According to the RFT, potential suppliers can provide offerings within various software "classes" such as governance, financial, and accounting; medical, scientific, and research; e-commerce and self-service; data management; and cyber and physical security.

On Monday, tender documents revealed the DTA handed Boston Consulting Group (BCG) a contract to provide support for its controversial COVID-19 contact tracing app. The contract was initially valued at AU$484,000 but following two amendments, it came to a total value of AU$809,380. The start date for the contract was initially scheduled for April 16, but this has now been adjusted to August 1. 

The DTA also contracted Delv in March to deliver the COVID-19 information app, valued at AU$2.38 million, following an amended value of AU$528,000.

On April 7, Delv was handed another AU$1.44 million by the Department of Health to develop the COVIDSafe app

In the past few months, the DTA has also awarded Maddocks a AU$12,000 contract to provide legal advice relating to the COVIDSafe app; Vision Australia a AU$14,800 contract to conduct an accessibility audit on the app; and a cybersecurity services contract to Ionize, valued at AU$44,000. 

Last month, it was revealed that the DTA knew that the app had severe flaws, despite sending it out for public use on 26 April 2020.

Documents published by the agency showed that Bluetooth encounter logging tests conducted on the day of the app going live for locked iPhones, an iPhone X to iPhone 6 specifically, had transmitted data at a "poor" rating -- 25% or below.
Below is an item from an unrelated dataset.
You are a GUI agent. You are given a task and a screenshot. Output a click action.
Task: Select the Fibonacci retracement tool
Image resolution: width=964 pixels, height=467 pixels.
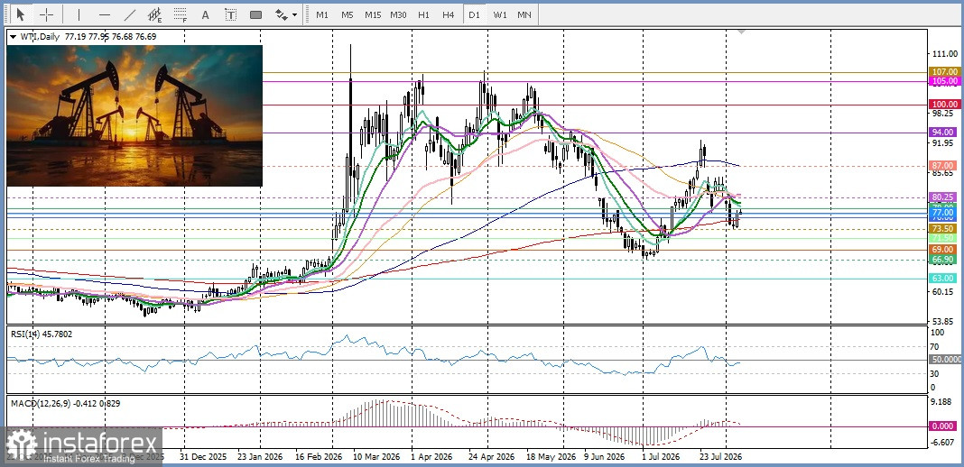[181, 14]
It followed software engineer Richard Nelson publishing research that showed locked iPhones were practically useless when it came to logging encounters through COVIDSafe.

He said a locked iPhone with an expired ID could not generate a new ID and that, without an ID, the device would record other devices around it, but it could not be recorded by others.

The DTA said in May that functional and performance testing was conducted for the Apple iOS and Google Android versions of the COVIDSafe App prior to release.

It said 179 functional tests were conducted, including Bluetooth encounters between various device types, in various states, including the phone being locked and unlocked, and the application being open and not open.

"All tests satisfied the baseline design requirements," the DTA said.

"Performance tests were also conducted against the technical requirements."

The DTA previously told ZDNet it continues to welcome feedback on COVIDSafe from the developer community, with previous feedback helping the DTA to improve the app.

"The DTA will continue to release updates to the COVIDSafe app to deliver a range of performance, security, and accessibility improvements as required," it said.

"The Australian community can have confidence the app is working securely and effectively, despite the lack of community transmission of COVID-19."